## Task objective
Throughout the records below, find the lines with the string "link" and give how many there are, nothing else.

[Stored items]
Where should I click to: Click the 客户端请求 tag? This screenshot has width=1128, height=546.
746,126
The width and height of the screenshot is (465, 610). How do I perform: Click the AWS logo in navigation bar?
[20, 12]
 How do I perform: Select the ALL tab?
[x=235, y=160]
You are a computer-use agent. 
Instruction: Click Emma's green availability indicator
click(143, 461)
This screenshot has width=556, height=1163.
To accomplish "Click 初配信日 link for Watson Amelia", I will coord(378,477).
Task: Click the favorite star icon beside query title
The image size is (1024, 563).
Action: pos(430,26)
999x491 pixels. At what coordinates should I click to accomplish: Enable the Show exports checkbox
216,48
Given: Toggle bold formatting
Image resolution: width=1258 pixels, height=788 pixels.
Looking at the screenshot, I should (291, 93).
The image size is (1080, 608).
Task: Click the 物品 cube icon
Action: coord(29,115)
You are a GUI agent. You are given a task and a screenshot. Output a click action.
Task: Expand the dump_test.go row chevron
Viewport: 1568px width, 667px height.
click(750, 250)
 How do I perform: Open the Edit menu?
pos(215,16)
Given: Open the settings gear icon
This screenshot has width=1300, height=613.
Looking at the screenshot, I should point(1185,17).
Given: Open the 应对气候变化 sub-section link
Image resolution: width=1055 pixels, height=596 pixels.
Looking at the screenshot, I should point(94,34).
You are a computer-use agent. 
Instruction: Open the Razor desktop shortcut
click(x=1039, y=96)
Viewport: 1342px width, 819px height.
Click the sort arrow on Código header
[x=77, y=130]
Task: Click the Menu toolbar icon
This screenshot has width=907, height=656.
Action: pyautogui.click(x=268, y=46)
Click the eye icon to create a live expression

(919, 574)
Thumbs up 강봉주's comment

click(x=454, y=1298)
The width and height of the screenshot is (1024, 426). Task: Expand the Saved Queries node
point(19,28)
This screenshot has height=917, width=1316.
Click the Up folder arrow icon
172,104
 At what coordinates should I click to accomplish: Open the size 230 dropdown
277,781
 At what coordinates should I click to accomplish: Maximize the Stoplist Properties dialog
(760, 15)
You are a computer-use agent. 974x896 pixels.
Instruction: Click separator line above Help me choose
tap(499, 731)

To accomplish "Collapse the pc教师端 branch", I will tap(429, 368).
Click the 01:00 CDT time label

## Task answer
2